Data released this week showed economic growth in South Africa slowing to 0.6% (qoq) in the fourth quarter of 2015 and 1.3% for the whole of 2015.
The result fell below the consensus estimate of 0.8% and was a basis point lower than the previous quarter’s 0.7% result.
Trade, mining and construction provided the main sources of growth, whilst agriculture and manufacturing dragged the expansion in the economy down.
“Real growth is now the third slowest in the EM universe; nominal growth, at 5.1% y/y in 2015, is the slowest ever on record!" says John Cairns at RMB, "the weakness plays to our view of lack of demand pull pressures and hence limited need for the SARB to hike rates aggressively."
Another hike at the March meeting is likely in the opinion of RMB but they still think policy can be eased from November this year onwards.
All this does not play well for sentiment towards ZAR. The rand has had a choppy last few weeks as political intrigue has continued to dog the currency.
The finance ministry has once again provided the stage for dramatic political machinations, after Finance Minister Pravin Gordhan was ticked off for attaching one of President Zuma’s allies, the SARS commissioner Tom Moyane.

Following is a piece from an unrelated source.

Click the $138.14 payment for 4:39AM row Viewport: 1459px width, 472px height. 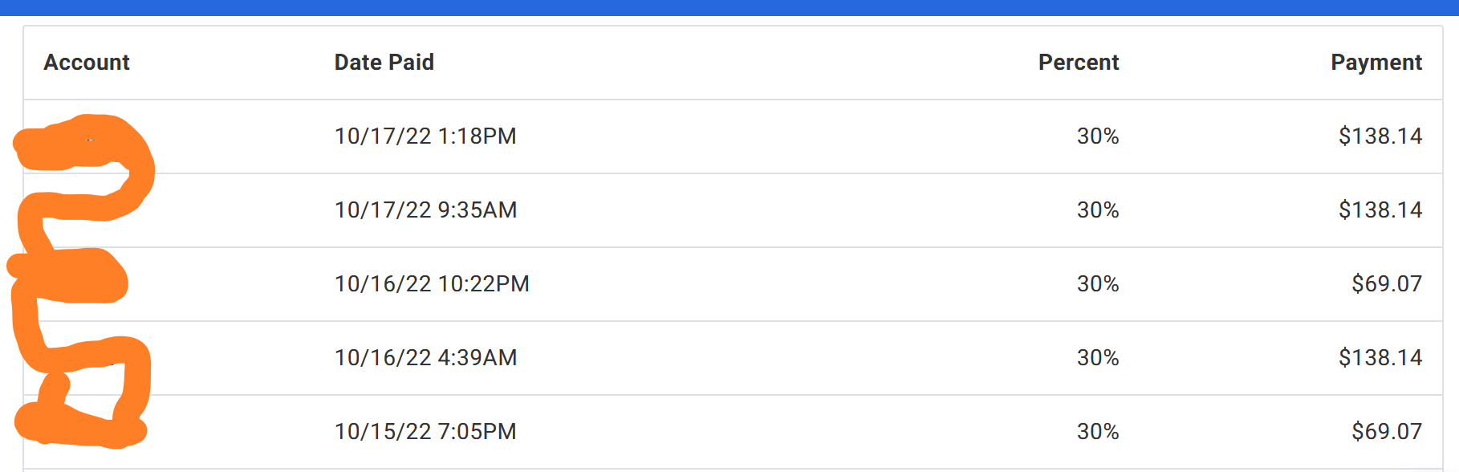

Initially the currency weakened on fear of more unsettling political changes, however in the end, Gordhan issued to public statement placating tensions which helped the rand to once again recover.
GBP/ZAR Outlook: Sandwiched Between the 200-day and the 50-day MAs
From a technical perspective, the pair has fallen in a broadly three wave pattern from off the January highs.
It recovered after basing on the 24th of February at 21.2079.
The three up day’s which followed were a positive sign for the pair and the 22.68 highs of February 26 will on balance probably be superseded eventually.
This recovery has run into substantial resistance at the monthly pivot at 22.3562.
There is formidable resistance in the 22s from other levels, including the old neckline of a head and shoulders topping pattern and the 50-day MA at roughly 23.0000.
This is likely to make any further gains difficult for the pair.
The 200-day MA stands in the way of a continuation of the fledgling down-trend.
The S1 Monthly Pivot at 20.9542 is also in the way of further losses.
However, a clear break below that level, indicated by a move below 20.9000 would probably confirm a move down to a target at the psychologically significant 20.0000 mark.